I couldn't help recalling this exchange from Atlas Shrugged.
“If you tell a beautiful woman that she is beautiful, what have you given her? It’s no more than a fact and it has cost you nothing.But if you tell an ugly woman that she is beautiful, you offer her the great homage of corrupting the concept of beauty. To love a woman for her virtues is meaningless. She’s earned it, it’s a payment, not a gift. But to love her for her vices is a real gift, unearned and undeserved.
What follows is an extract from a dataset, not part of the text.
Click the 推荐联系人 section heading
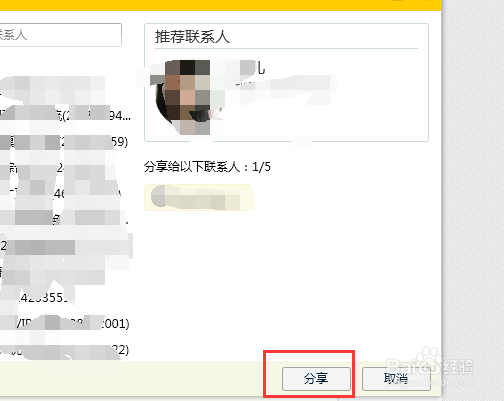The width and height of the screenshot is (504, 401). click(192, 37)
To love her for her vices is to defile all virtue for her sake — and that is a real tribute of love, because you sacrifice your conscience, your reason, your integrity and your invaluable self-esteem.”
—Lilian Rearden in Ayn Rand’s Atlas Shrugged p.305 of soft cover.
It was pretty hard to find this quote because I couldn't recall exactly how it went. I had to exclude a lot of complement searches to find just the compliment ones. That the Dr. BlueEyedGirl knows this difference is one of the many things I love about her.